The term fishery is used to describe the waters where fishing takes place or the species of fish being harvested.

Fisheries include familiar finned fish species, like cod and flounder; mollusks, including oysters and squid; and crustaceans, such as shrimp and crabs.

 Lesser known fisheries include echinoderms, like sea urchins; some amphibians, including frogs; and coelenterates, such as jellyfish.

Even the harvest of whales is usually considered a fishery. Fisheries are an important source of food, income, jobs, and recreation for people around the world.

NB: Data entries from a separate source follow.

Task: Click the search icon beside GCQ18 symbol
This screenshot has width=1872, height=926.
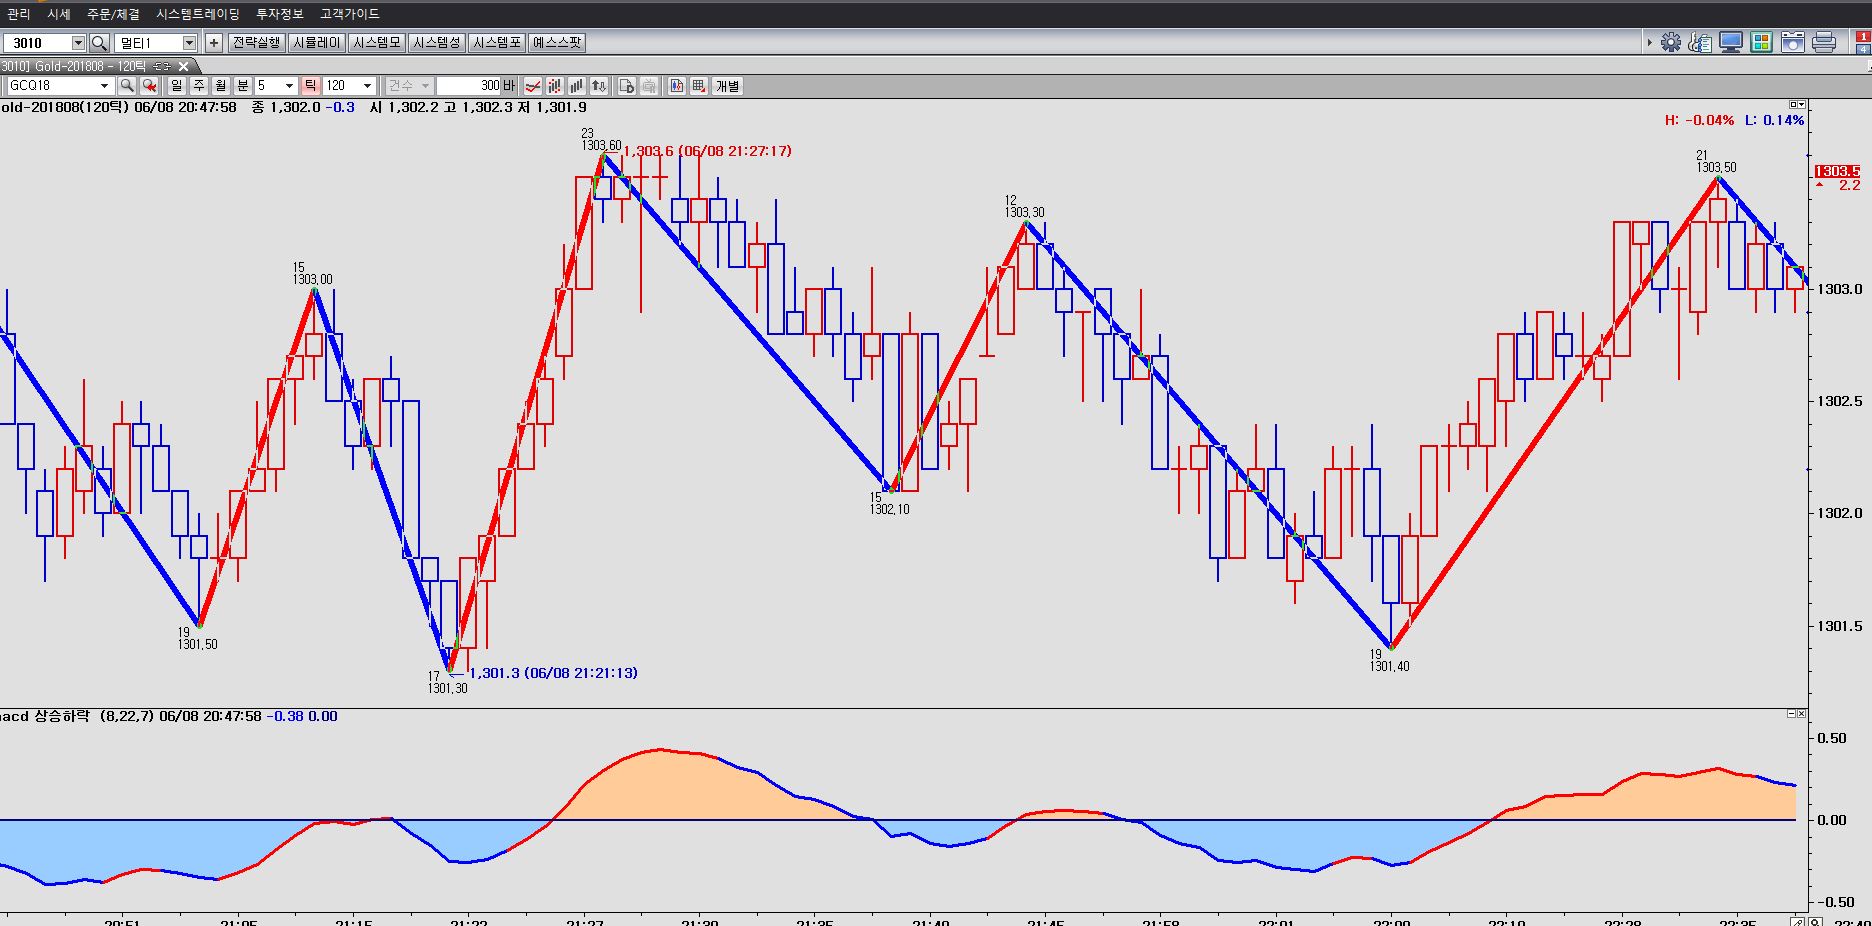Action: (x=127, y=86)

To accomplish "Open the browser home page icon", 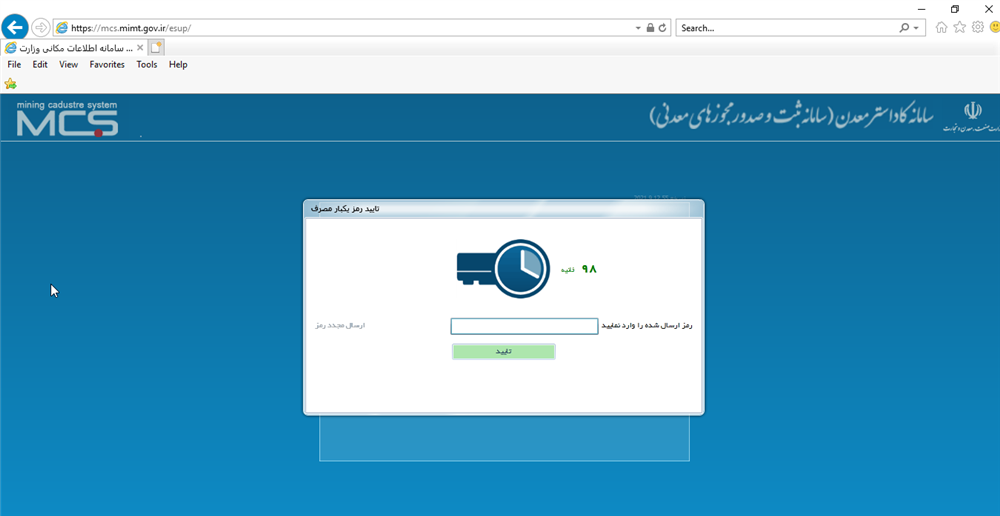I will (x=941, y=27).
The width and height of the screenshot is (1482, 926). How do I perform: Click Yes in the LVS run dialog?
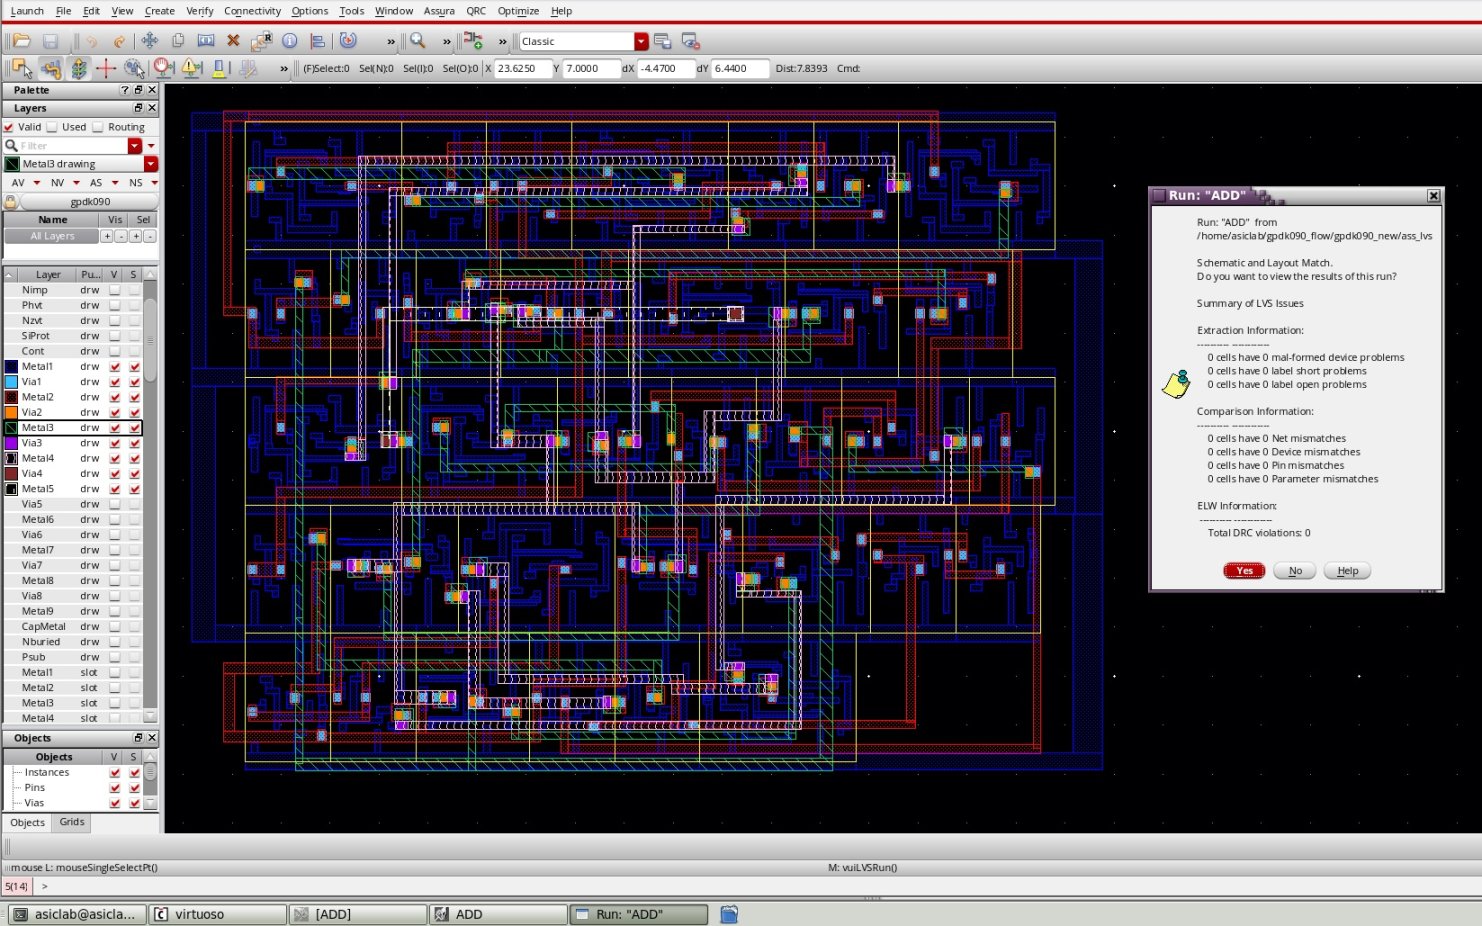[1244, 571]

This is particularly true in island nations, such as Japan and Iceland, where seafood is eaten as a major source of protein. The average person in Iceland eats nearly 90 kg (200 lb) of fish per year, more than six times the worldwide average.

Worldwide harvest of fishery products has steadily increased to meet the growing global demand for seafood. In 1995, an estimated 113 million metric tonnes of fishery products were harvested. China was responsible for the largest harvest, followed by Peru, Chile, Japan, the United States, India and Russia.

The increasing demand for seafood has led to a complex, global system of trade in fisheries products. Japan is the largest importer, followed by the United States, France, Spain and Germany.

Thailand is the largest exporter, followed by the United States, Norway, China and Denmark. The United States imports large quantities of high-valued fishery products, such as shrimp and lobster.

Today scientists consider many fisheries to be fished beyond the capacity of the resource. Current harvest rates are not thought to be sustainable that is, able to be maintained year after year without depletion of the fish stock.

Experts believe that increases in world fish supply will require better management of the resources as well as the increased use of fish farming or aquaculture.

The range of fisheries is immense over 4000 aquatic species are harvested worldwide. The shrimp fishery alone includes well over 40 species. Fisheries are located almost anywhere there is water.

Over 80 per cent of the world’s fisheries are located in the coastal and ocean environment, and the remaining 20 per cent are found in inland freshwater fisheries. Currently, over half of the world’s fishery harvests come from the Pacific Ocean; 25 per cent are from the North Pacific alone.

The largest fisheries group is made up of small, pelagic (open ocean) fishes such as herring, sardine, anchovy, and related species.

Over 20 per cent of the world’s fishery harvest comes from this group, and Chile and Peru are the leading harvesters. These fish have relatively low commercial value and are often used to make feed for poultry, hogs, and other animals.